Excerpts from a dataset

▬▬▬

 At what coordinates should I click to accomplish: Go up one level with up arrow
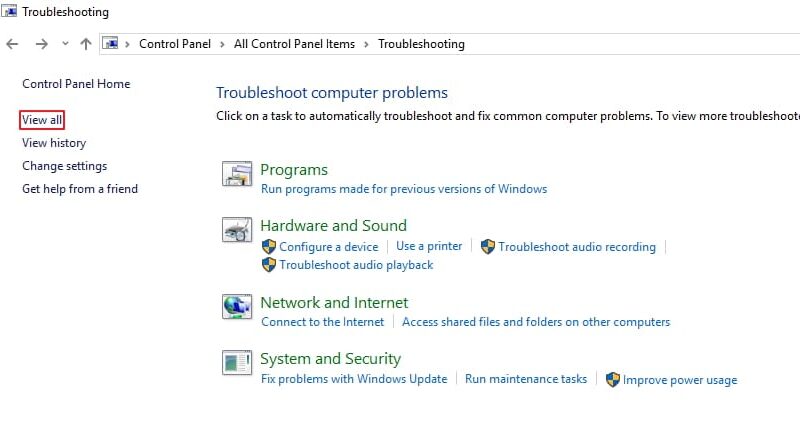[x=86, y=44]
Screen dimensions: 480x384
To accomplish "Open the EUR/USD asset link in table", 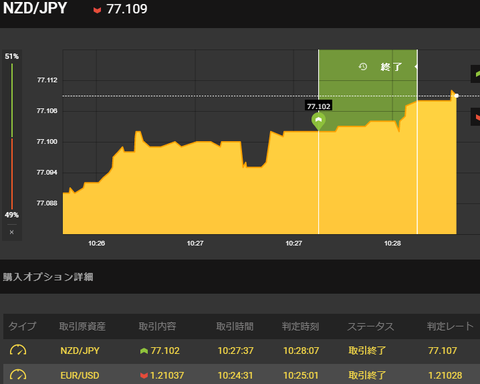I will coord(80,375).
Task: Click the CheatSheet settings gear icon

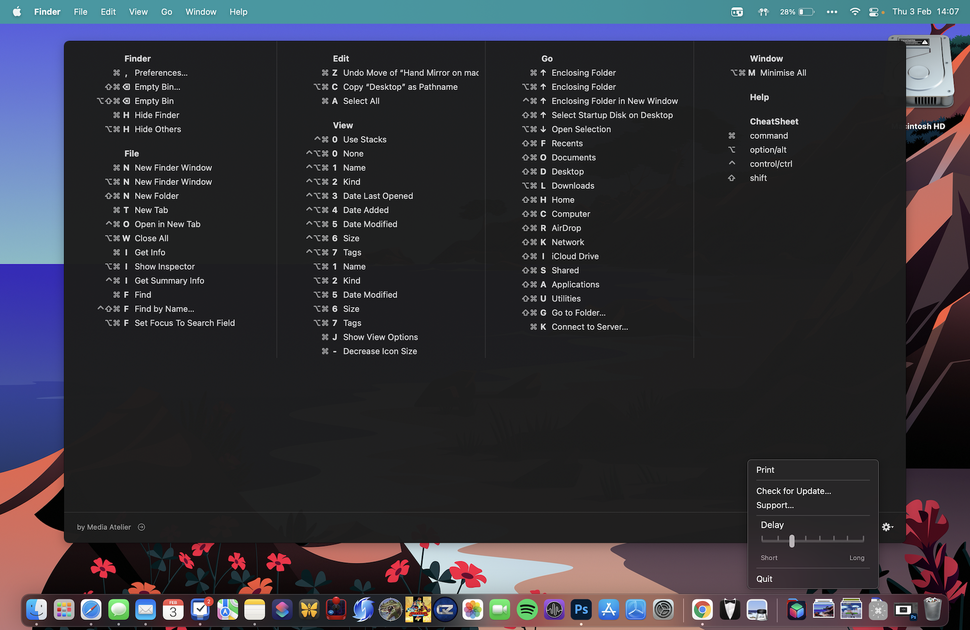Action: tap(886, 526)
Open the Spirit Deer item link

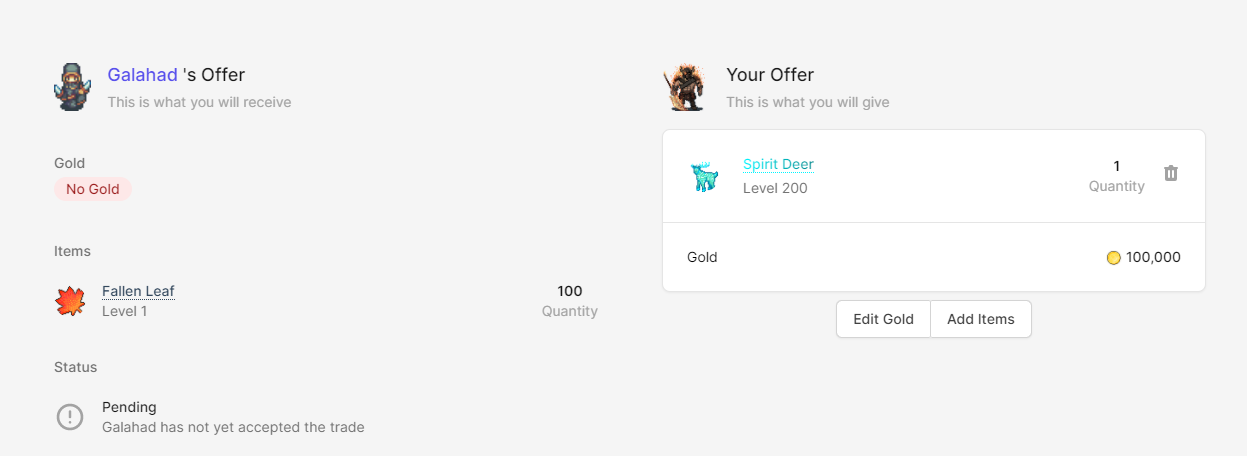pos(778,164)
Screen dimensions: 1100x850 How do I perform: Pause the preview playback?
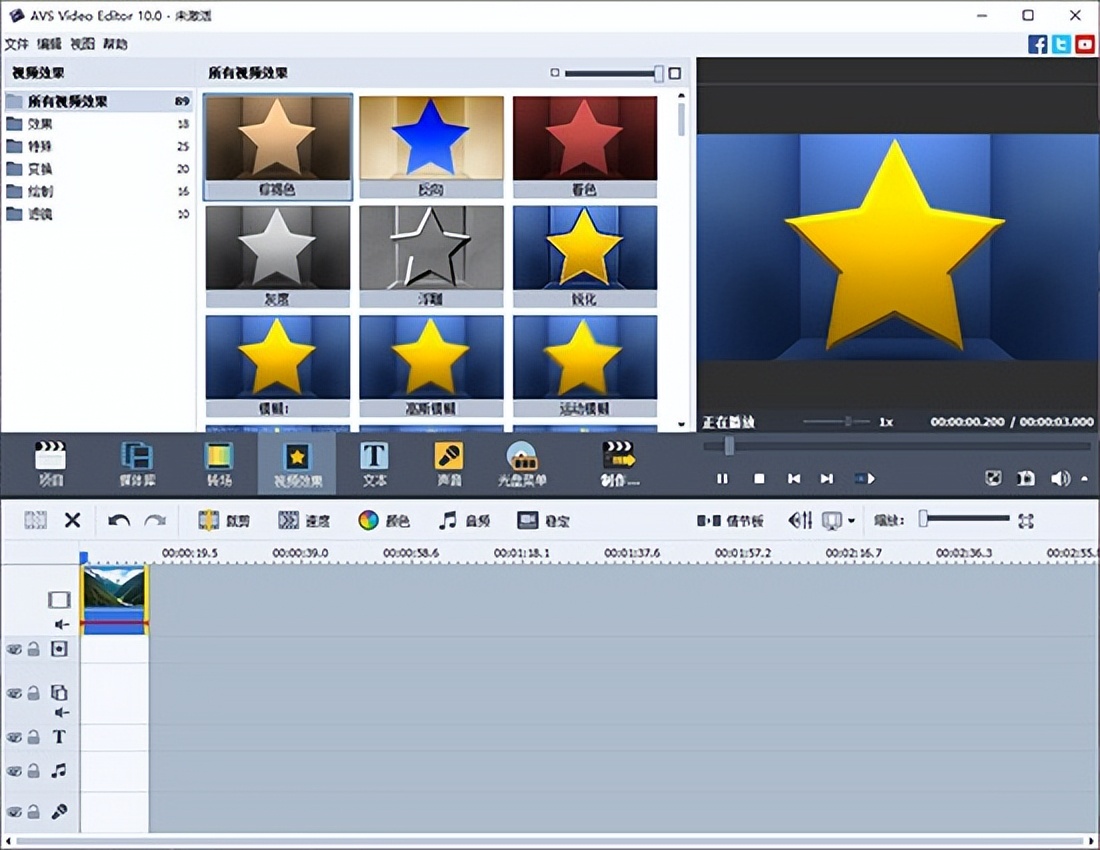click(722, 479)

▬▬▬

» Your assignment:
Reproduce exactly the lines above from the one with "Task: Click the CheatSheet settings gear icon" through the last line of the data, keeping both ends and dropping the pictures.

» Solution for this task:
Task: Click the CheatSheet settings gear icon

Action: tap(886, 526)
Open the Spirit Deer item link

pos(778,164)
Screen dimensions: 1100x850 How do I perform: Pause the preview playback?
click(722, 479)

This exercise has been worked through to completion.